▶ [SOURCE DOCUMENT]:
From 2020 to 2023 I was the Associate Dean of Research of Monash Science. Basically that means I was the champion of all scientific discoveries coming out of Monash Science for three years, and an advocate for research across all of Monash. I got to learn about all the amazing things happening in Science right now!
For example, there are Monash chemists who are developing new sources for clean energy. Monash physicists are progressing quantum computers, and astrophysicists are learning how stars form and explode. In earth, atmosphere, and environmental science, Monash is leading a team across all of Australia to model weather of our changing planet. In maths, we are calculating the mathematics of heartbeats and disease spread, in addition to the 4-dimensional knotted surfaces that you now know all about. In biological sciences, they are tracking birds and plants, and learning tools for staving off extinction. And that is just Science! Engineering, medicine, pharmacy, economics, business, arts -- we are making huge rapid knowledge advances.
This is an amazing time to be young, stepping into a future of so much possibility!
This is also a frightening time to be young. There are social, geopolitical, and environmental challenges that we are facing that are bigger than what one person can tackle alone. We need people with us. We need to support each other, to support all the good that needs to be done.
It is so easy to tear down. But instead, build up.
As you develop your unique talents, help others develop theirs. Work with them.
I am currently the President of the Australian Mathematical Society. In that role, I attended a meeting a few months ago in which Distinguished Professor Ian Chubb, who was Australia's Chief Scientist from 2011 to 2016, gave a presentation. He shared concerns that many people didn't understand the breadth and depth and good that science can do, especially in tandem with others from the social sciences, arts, law, etc. Science is being devalued.
I raised my hand and asked, what can I do? What can we do? The Australian Mathematical Society has over 1000 members, who have all signed up because they love maths and want to help. What can we do?
His response, in my words, was: Never pass up an opportunity to lift science, to promote science.
Lift science. Lift others. When you find yourself with unique tools to solve the world's challenges, help others to see and solve them with you.
Advice number three: Get back up again.
You will fail. It will hurt.

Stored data
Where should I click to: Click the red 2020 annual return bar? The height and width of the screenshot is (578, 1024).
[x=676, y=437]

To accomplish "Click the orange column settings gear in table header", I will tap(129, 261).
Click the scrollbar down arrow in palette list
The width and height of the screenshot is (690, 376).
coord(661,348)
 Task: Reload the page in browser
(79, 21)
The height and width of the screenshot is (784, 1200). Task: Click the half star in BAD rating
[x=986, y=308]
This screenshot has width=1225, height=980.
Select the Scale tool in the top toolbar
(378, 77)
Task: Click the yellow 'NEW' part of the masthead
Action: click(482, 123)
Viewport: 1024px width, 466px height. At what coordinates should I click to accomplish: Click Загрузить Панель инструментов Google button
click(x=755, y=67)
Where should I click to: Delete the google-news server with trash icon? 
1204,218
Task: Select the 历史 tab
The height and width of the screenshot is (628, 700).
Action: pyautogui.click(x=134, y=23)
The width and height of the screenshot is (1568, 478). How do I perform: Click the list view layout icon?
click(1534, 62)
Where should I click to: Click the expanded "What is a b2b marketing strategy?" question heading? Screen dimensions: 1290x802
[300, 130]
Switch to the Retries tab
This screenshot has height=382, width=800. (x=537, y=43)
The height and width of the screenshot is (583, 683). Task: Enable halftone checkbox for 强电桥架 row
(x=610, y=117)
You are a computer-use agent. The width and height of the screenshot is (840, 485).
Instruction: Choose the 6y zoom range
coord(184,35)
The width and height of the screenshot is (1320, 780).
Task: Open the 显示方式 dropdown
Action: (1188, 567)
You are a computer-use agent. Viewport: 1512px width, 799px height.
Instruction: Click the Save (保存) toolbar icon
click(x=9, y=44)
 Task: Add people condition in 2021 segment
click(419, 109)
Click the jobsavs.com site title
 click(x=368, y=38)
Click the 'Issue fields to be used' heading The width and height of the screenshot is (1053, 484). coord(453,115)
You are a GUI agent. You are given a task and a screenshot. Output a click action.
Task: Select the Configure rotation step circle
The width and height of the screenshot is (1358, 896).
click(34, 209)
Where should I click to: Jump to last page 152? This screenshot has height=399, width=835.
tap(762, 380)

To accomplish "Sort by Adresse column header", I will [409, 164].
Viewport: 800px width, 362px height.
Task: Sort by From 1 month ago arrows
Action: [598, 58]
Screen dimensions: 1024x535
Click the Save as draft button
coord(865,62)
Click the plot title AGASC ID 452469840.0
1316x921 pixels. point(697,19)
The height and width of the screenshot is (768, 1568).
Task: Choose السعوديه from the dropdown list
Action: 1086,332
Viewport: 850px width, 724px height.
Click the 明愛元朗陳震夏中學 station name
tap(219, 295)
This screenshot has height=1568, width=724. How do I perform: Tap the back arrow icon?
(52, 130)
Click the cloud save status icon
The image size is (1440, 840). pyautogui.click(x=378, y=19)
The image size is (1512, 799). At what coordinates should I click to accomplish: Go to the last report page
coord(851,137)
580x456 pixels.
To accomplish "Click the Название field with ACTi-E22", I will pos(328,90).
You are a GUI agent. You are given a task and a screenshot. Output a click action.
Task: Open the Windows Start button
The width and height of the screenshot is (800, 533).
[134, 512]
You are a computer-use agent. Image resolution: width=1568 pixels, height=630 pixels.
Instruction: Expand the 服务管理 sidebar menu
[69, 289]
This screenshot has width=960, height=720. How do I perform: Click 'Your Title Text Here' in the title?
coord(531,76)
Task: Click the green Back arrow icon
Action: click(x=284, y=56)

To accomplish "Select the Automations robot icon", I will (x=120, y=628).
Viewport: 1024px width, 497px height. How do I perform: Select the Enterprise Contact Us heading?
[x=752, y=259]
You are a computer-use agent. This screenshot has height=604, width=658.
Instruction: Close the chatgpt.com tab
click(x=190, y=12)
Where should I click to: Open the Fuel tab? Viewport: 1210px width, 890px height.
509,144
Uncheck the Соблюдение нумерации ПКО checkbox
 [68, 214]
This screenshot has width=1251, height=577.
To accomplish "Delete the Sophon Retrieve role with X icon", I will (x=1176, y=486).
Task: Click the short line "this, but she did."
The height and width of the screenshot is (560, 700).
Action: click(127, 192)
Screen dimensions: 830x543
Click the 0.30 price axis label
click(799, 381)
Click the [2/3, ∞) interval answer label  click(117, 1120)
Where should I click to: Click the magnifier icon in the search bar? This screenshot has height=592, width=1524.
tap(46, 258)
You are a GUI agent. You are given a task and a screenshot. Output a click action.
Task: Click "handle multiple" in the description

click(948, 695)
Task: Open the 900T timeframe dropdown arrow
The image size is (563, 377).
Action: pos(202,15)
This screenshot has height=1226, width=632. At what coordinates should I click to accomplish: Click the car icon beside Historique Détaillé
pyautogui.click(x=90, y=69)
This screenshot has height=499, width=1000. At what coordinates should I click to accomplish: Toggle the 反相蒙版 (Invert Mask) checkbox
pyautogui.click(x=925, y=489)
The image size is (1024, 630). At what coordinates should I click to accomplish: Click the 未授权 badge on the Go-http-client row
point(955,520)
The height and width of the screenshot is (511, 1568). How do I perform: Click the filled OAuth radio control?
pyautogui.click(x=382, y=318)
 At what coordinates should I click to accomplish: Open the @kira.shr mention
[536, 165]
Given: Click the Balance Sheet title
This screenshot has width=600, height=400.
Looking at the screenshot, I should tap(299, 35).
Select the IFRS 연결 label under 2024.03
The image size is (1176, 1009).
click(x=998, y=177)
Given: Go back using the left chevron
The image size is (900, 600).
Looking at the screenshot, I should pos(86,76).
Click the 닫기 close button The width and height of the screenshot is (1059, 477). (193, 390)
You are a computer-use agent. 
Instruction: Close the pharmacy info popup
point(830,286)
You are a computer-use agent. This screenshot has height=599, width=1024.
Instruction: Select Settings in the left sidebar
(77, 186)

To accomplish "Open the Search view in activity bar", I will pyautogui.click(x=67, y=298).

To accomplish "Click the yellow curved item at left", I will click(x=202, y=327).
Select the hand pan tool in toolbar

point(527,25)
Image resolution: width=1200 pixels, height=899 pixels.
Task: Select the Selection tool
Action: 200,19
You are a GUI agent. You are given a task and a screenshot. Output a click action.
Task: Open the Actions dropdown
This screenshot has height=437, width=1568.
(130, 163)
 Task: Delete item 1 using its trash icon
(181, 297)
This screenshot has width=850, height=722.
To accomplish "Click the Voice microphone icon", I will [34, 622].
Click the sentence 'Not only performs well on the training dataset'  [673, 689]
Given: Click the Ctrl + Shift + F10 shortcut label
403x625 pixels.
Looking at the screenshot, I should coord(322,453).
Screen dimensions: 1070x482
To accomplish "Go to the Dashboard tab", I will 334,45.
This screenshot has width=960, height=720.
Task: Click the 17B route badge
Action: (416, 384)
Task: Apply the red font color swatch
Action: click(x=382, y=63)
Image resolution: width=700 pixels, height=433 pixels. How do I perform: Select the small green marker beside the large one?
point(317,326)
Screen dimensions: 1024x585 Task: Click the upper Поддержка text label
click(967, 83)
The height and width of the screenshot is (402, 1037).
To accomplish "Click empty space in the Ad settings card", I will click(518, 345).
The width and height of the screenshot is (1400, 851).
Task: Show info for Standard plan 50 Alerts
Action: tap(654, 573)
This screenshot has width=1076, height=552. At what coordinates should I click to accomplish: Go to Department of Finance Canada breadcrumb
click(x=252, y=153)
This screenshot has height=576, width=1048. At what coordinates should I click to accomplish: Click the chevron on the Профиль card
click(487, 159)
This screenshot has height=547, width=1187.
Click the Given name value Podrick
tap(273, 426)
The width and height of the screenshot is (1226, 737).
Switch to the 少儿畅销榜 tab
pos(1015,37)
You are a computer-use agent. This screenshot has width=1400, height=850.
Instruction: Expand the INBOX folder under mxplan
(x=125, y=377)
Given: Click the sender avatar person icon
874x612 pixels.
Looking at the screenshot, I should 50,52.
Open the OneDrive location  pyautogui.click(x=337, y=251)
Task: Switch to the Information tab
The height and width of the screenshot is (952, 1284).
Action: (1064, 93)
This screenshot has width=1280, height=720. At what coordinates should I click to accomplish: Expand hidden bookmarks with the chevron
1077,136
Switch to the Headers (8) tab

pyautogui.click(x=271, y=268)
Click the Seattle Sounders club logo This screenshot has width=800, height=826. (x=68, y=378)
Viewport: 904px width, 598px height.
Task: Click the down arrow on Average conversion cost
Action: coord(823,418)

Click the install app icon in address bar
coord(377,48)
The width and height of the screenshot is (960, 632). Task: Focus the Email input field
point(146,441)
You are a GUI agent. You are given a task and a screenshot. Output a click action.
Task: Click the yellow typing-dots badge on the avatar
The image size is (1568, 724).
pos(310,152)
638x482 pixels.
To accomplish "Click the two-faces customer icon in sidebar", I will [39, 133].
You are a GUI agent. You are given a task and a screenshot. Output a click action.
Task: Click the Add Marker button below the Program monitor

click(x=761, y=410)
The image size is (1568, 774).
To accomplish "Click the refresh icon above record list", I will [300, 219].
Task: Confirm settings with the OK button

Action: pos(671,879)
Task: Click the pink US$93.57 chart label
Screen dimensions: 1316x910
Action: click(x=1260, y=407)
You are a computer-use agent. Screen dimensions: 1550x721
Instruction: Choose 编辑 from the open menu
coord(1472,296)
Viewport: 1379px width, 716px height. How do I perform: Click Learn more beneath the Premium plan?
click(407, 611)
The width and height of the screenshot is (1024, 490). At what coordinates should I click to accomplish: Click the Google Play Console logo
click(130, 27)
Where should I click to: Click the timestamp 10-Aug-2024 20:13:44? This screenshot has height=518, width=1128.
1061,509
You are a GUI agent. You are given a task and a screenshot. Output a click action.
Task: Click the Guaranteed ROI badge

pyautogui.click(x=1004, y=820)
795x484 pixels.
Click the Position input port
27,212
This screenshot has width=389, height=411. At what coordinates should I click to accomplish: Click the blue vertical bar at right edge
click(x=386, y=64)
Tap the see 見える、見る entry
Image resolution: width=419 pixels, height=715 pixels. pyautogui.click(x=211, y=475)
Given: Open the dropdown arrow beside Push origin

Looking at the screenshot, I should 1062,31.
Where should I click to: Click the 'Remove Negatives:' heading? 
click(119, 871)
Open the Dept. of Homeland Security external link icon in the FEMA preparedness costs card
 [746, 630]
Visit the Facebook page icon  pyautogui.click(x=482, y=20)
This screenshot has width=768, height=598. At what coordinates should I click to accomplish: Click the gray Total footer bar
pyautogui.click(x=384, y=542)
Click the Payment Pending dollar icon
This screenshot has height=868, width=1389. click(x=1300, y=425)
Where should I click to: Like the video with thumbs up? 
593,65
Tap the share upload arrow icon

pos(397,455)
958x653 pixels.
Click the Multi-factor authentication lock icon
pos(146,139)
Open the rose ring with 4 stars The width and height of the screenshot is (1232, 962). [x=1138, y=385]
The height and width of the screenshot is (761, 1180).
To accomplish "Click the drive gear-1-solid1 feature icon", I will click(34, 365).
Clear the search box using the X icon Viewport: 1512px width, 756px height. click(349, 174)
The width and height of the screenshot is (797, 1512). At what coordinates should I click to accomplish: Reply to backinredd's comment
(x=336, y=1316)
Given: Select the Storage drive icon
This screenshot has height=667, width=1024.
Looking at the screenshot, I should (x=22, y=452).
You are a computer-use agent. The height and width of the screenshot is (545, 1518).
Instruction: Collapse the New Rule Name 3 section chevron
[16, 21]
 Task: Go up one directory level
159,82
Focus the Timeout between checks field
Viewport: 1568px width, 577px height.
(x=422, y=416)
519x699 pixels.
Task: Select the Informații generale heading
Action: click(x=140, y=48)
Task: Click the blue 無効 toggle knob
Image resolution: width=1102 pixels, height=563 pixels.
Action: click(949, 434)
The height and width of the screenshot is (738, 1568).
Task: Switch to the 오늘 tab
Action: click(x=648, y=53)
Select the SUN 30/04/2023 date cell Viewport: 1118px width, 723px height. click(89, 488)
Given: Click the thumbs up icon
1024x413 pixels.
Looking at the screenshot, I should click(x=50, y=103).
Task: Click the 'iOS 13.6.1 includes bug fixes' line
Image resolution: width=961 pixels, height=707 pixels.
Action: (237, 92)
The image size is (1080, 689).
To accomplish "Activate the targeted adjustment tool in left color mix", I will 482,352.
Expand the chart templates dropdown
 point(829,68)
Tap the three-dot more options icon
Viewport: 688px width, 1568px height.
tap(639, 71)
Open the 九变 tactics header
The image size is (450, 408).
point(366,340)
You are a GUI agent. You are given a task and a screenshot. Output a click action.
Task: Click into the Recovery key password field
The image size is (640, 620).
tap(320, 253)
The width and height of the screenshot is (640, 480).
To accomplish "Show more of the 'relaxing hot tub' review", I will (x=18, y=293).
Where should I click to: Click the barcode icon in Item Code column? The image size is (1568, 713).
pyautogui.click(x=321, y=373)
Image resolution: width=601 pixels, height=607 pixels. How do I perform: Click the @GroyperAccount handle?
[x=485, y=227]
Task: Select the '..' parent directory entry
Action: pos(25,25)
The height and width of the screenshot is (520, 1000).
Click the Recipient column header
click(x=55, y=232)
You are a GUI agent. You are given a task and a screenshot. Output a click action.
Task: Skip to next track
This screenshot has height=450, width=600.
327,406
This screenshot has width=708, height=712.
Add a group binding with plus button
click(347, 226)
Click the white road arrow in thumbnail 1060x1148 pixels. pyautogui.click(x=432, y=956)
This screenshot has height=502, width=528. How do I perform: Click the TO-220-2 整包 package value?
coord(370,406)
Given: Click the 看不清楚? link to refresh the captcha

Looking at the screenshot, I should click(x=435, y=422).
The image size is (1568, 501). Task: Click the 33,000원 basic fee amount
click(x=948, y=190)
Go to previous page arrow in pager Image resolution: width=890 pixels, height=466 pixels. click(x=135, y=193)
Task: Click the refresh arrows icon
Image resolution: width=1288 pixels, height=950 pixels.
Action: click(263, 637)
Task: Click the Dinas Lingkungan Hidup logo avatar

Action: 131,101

▶ [WHAT TO DO]: Please reproduce, word for word, the stretch of the speech on lifting science from "I am currently" through "is being devalued.". The records have no connection to the speech on lifting science.

▶ [SOLUTION TO THIS EXERCISE]:
I am currently the President of the Australian Mathematical Society. In that role, I attended a meeting a few months ago in which Distinguished Professor Ian Chubb, who was Australia's Chief Scientist from 2011 to 2016, gave a presentation. He shared concerns that many people didn't understand the breadth and depth and good that science can do, especially in tandem with others from the social sciences, arts, law, etc. Science is being devalued.